The term “hallucination” has gained prominence as a fascinating yet challenging aspect of generative artificial intelligence (AI). A hallucination in this context refers to a model’s output that is inaccurate, false, irrelevant, or entirely out of touch with reality. To illustrate this, imagine asking a generative AI application to provide the top three drugs currently used in the market for treating heart diseases. The model might generate a response based on historical training data, even if one of the drugs has been withdrawn from the market, rendering the result irrelevant. Hallucination isn’t limited to regurgitating old data; sometimes, the AI system creates entirely fictitious information. To address this issue, we must first investigate why generative AI systems hallucinate.

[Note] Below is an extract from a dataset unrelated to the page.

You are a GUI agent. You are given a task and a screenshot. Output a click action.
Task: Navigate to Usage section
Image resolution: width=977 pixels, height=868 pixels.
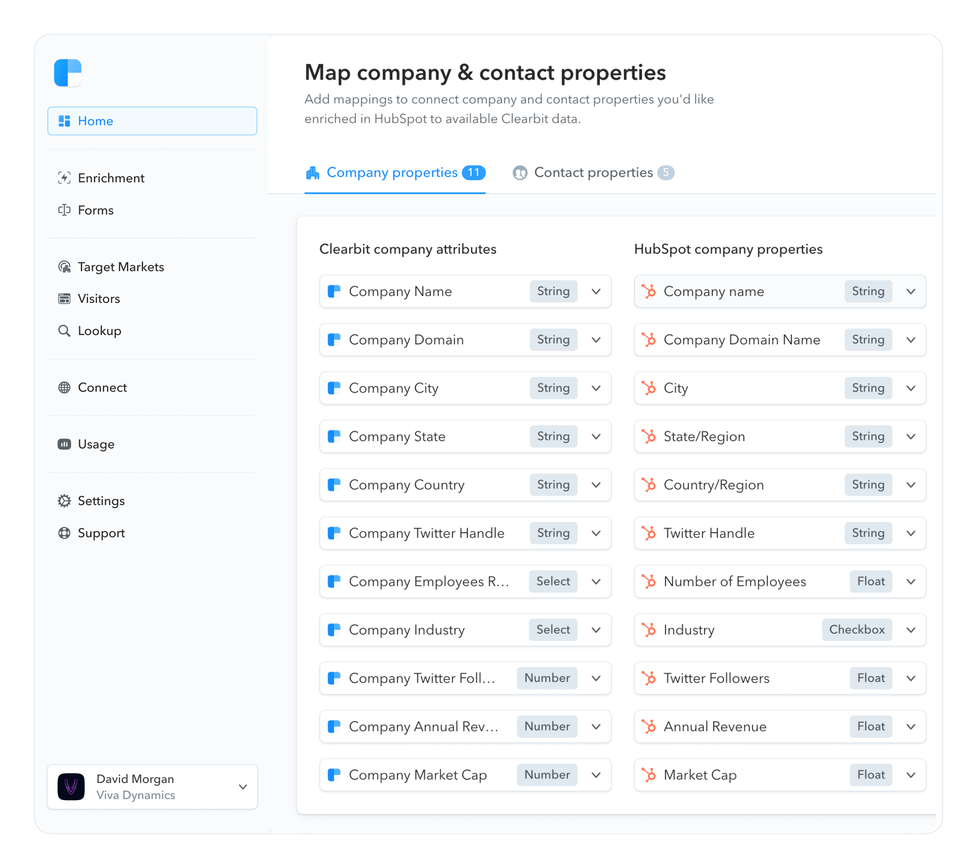(96, 444)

Why Does Generative AI Hallucinate?
While AI experts worldwide continue to explore the root causes of hallucination, several factors contribute to this phenomenon:
- Built to generate new content: Generative AI applications are designed to be creative and innovative. They are trained on extensive datasets from the internet and learn intricate patterns to predict the next word or phrase in a given context. This creativity is a hallmark of their capability. However, it’s essential to recognize that this trait can sometimes lead to the generation of entirely new content, even if it’s inaccurate or irrelevant. While the massive volume of data used for training can be a strength, identifying and addressing issues within it can be challenging.
- Encoding and decoding challenges: Large language models (LLMs) convert training texts and prompts into vector encodings, numerical representations of words and phrases. Words with multiple meanings often receive distinct encodings, adding complexity to the process. When the model generates text, it must decode these vectors into human-readable language. Problems can arise in this encoding and decoding process, leading to errors in content generation. For example, the word “drug” can have multiple interpretations, such as a medication or an illegal substance that causes addiction.
- Training data issues: The quality and accuracy of training data are critical in shaping the behavior of AI models. Outdated or erroneous data, information gaps, or the inclusion of false information can mislead the model during training. These inaccuracies in the training data can subsequently lead to hallucinations when the model generates content.
- Lack of context: Context is essential in language comprehension and generation. If a model’s training does not adequately expose it to the desired context during training, it may struggle to provide relevant responses during inference. Without a comprehensive understanding of the context, the AI system may produce content that is disjointed or unrelated to the given prompt, contributing to hallucinations.
- Lack of constraints: Language models should operate within specific constraints or guardrails to ensure that the content they generate aligns with expected standards. Without these constraints, AI models can produce outputs that are overly creative or entirely unrelated to the context, further exacerbating the hallucination problem.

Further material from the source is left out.